* **About this exercise**:
Render the lines running from the one containing "is (432, 940)." through the one containing "background-panel is located", both included, as a Markdown table with columns No. and Line. Number each row and omit blank lines.

-------- Data for this exercise

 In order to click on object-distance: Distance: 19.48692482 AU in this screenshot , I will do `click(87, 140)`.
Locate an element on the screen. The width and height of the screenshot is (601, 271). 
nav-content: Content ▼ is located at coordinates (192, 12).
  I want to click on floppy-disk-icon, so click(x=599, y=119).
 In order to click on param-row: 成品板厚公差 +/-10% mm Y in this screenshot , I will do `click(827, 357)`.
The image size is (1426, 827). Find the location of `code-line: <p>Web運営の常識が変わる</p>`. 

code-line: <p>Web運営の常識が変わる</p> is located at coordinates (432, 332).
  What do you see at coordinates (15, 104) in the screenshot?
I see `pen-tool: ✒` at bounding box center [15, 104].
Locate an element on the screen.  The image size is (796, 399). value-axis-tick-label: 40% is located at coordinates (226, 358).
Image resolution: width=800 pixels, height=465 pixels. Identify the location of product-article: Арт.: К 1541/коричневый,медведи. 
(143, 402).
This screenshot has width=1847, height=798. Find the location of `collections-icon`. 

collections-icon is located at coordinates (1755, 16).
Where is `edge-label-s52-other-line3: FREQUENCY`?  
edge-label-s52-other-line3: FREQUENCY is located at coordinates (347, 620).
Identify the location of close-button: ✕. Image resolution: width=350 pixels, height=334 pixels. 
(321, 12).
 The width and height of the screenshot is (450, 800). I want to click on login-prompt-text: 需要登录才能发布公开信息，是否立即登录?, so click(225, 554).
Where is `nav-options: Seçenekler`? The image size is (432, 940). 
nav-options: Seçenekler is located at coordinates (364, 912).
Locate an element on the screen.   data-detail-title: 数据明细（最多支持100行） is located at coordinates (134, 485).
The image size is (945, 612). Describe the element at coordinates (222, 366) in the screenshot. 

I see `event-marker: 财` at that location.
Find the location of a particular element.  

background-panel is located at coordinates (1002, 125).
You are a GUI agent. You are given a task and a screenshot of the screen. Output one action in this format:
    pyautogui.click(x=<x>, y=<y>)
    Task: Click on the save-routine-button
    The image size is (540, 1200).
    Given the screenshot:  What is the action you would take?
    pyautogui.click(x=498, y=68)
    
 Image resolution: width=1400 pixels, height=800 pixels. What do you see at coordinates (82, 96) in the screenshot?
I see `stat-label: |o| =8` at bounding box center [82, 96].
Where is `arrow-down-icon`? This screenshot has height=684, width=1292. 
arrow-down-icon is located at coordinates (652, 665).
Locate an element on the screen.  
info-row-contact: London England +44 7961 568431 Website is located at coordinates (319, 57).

----------------

* **Answer section**:
| No. | Line |
|---|---|
| 1 | Where is `nav-options: Seçenekler`? The image size is (432, 940).  |
| 2 | nav-options: Seçenekler is located at coordinates (364, 912). |
| 3 | Locate an element on the screen.   data-detail-title: 数据明细（最多支持100行） is located at coordinates (134, 485). |
| 4 | The image size is (945, 612). Describe the element at coordinates (222, 366) in the screenshot.  |
| 5 | I see `event-marker: 财` at that location. |
| 6 | Find the location of a particular element.   |
| 7 | background-panel is located at coordinates (1002, 125). |